Earlier on Tuesday, sports retailer JD Sports Fashion confirmed that it had ended discussions about buying Debenhams.
“The economic landscape is extremely challenging and, coupled with the uncertainty facing the UK retail industry, a viable deal could not be reached,” joint administrator at FRP Advisory, Geoff Rowley said in the statement.
Debenhams said the closure does not impact Magasin du Nord, its department store chain with seven outlets in Denmark, which continues to operate independently.
The decision by Debenhams to close in the UK delivered a fresh blow to Britain’s retail industry, which was already reeling from news of Arcadia’s collapse into administration
hours earlier. Arcadia, which employs 13,000 people, continues to trade and is seeking buyers for its businesses — eight fashion brands including Miss Selfridge and Dorothy Perkins. Analysts view online retailer Boohoo as a promising suitor.
Debenhams, on the other hand, might finally have run out of road. “Arcadia’s brands have an opportunity to survive if broken up but after operating in its second round of administration for some time, Debenhams’ hopes of living on are slim,” said Pippa Stephens, a retail analyst at GlobalData.
The impending store closures are “yet another huge blow for the UK high street” and shopping centers, she added,
which could pose problems for real estate companies, particularly those already in financial turmoil, such as Intu
Britain’s clothing retailers are suffering a severe slump in sales. Marks & Spencer (MAKSY)

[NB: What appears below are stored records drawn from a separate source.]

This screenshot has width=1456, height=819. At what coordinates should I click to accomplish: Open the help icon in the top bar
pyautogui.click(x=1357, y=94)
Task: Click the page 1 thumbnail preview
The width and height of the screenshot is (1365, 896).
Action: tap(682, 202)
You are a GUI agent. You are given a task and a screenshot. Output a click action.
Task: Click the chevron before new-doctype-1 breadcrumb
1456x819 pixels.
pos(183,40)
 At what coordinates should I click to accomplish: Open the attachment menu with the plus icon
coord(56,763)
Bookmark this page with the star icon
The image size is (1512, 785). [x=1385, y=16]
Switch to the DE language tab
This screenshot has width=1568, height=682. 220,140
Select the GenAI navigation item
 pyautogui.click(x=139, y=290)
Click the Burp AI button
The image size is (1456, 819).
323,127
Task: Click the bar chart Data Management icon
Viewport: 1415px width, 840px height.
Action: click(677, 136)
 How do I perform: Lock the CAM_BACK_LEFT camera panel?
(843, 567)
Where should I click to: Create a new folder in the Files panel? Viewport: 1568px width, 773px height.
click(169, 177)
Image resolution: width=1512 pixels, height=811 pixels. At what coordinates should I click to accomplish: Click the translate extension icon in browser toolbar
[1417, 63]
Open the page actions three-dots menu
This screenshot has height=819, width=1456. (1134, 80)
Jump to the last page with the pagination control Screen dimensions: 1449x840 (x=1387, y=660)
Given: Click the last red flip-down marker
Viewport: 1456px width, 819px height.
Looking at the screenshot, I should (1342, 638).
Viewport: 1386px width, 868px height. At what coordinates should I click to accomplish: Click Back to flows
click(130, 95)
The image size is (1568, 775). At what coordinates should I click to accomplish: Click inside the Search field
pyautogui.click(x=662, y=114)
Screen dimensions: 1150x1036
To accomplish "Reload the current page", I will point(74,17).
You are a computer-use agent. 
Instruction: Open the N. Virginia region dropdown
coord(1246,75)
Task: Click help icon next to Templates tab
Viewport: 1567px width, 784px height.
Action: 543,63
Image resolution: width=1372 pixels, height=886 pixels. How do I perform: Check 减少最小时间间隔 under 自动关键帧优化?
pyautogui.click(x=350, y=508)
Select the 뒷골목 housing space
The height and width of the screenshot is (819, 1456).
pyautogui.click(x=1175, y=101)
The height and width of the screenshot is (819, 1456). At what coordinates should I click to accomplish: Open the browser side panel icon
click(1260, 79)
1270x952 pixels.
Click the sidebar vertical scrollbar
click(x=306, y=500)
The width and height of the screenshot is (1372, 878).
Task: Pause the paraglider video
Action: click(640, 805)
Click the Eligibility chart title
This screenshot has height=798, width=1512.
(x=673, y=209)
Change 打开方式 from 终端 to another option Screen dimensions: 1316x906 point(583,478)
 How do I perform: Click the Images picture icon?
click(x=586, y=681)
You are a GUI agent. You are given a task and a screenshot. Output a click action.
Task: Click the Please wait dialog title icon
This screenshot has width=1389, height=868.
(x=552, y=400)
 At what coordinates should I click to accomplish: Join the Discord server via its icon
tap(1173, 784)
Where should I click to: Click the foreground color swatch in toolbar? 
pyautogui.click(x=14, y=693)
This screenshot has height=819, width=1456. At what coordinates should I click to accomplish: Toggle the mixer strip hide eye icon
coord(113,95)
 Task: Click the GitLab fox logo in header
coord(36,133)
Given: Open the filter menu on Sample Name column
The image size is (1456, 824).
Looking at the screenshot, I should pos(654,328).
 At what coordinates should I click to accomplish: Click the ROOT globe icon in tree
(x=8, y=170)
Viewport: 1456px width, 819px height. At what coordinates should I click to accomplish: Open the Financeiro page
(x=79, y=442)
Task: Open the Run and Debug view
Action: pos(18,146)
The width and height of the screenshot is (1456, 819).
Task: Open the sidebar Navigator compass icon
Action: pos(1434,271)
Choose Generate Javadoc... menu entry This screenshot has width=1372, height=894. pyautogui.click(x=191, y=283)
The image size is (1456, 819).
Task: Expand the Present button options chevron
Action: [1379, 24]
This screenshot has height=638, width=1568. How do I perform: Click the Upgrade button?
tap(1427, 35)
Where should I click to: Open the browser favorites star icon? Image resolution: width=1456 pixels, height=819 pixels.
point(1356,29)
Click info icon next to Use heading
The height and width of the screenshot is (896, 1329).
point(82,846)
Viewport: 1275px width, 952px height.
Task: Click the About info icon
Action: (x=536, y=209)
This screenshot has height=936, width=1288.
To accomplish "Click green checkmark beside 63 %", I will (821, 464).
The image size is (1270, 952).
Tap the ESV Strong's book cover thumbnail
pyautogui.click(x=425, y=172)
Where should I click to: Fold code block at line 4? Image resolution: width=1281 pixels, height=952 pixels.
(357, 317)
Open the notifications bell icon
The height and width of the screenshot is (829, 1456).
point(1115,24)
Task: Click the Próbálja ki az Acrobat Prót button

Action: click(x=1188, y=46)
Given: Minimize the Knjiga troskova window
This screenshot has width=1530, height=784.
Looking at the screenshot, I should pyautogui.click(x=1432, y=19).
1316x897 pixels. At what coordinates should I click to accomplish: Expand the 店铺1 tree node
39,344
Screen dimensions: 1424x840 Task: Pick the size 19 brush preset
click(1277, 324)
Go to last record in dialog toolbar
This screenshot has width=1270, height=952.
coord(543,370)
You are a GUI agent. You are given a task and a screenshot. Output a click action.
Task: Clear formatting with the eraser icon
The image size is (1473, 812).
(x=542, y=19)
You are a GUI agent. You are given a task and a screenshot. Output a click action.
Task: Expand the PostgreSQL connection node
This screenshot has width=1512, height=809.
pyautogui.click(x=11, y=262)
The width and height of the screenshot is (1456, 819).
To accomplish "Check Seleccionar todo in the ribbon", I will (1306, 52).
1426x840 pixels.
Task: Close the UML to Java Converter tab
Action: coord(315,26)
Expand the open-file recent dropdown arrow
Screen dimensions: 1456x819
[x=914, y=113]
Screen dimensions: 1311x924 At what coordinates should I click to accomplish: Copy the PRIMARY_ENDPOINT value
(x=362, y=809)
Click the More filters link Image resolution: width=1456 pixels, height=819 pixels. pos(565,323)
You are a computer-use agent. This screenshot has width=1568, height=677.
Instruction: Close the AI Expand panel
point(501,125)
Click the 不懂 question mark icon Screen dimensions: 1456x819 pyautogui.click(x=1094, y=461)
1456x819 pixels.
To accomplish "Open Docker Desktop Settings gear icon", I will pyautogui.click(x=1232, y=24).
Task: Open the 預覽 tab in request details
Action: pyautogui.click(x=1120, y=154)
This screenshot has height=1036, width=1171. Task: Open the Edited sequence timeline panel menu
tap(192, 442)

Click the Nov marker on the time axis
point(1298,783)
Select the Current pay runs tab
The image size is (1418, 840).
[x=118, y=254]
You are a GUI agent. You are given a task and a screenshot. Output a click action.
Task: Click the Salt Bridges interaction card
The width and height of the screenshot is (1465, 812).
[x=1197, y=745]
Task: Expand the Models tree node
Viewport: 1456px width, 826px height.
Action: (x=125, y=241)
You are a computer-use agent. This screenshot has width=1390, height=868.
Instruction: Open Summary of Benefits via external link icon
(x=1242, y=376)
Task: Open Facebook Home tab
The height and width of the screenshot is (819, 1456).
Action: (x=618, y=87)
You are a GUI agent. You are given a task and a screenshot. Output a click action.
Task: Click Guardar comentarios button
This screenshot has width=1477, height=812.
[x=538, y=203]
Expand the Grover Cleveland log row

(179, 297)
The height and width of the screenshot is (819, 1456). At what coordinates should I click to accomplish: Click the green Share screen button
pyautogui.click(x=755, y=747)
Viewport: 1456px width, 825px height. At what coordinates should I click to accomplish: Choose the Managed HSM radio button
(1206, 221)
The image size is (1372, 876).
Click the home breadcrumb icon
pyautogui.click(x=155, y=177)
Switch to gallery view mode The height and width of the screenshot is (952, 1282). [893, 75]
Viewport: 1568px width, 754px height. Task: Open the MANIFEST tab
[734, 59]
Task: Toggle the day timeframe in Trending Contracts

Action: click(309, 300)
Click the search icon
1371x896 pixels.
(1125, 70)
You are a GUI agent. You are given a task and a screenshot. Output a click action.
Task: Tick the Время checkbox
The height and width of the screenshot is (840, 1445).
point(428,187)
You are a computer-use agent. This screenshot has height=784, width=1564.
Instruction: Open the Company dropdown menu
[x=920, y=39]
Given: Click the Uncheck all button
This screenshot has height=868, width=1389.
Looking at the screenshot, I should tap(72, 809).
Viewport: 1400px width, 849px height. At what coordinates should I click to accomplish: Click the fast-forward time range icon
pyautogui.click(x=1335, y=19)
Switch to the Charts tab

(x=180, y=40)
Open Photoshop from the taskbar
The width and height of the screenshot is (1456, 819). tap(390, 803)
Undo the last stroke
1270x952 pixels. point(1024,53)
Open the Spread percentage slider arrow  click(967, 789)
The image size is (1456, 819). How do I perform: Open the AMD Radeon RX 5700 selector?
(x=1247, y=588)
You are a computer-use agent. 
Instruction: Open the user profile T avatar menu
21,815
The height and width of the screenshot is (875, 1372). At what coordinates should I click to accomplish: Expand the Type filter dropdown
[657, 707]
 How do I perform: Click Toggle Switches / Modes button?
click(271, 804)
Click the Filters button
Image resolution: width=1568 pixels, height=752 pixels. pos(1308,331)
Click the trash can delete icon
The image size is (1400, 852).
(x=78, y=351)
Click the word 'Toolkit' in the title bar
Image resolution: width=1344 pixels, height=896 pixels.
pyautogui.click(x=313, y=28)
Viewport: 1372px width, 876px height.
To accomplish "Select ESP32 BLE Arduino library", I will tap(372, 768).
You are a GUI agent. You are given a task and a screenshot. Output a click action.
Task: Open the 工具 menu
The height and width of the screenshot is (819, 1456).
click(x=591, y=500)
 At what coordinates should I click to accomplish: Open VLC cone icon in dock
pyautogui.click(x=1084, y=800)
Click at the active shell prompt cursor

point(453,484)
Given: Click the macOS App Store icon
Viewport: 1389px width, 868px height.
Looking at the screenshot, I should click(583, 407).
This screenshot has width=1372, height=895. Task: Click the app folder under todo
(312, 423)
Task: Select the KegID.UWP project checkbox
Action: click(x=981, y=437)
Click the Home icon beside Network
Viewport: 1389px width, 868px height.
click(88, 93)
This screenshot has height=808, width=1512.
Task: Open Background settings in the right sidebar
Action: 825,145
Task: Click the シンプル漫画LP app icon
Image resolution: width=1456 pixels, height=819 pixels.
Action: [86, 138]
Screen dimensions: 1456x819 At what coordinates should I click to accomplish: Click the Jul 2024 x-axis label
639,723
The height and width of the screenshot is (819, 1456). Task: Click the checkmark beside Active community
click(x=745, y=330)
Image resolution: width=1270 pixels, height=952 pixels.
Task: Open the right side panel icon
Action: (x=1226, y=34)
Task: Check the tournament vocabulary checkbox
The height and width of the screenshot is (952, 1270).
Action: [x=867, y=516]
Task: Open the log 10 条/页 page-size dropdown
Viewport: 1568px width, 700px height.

are among major companies to have announced sweeping job cuts as a result of the pandemic, which closed stores for months,
weakened demand for office and formal wear, and accelerated a shift to online shopping that was already hurting high street stores.
The UK economy is also battling its worst recession
in more than 300 years, as it faces a one-two punch from the coronavirus and Brexit. There’s less than a month to go until Britain’s transitional agreements with the European Union expire. Failure to strike a new trade deal before December 31 will make it much harder for the economy to recover.
The Office for Budget Responsibility, Britain’s independent fiscal watchdog, said last week that it expects unemployment to rise to 7.5% by the second quarter of 2021, meaning 2.6 million people will be without jobs — 1 million more than the current level.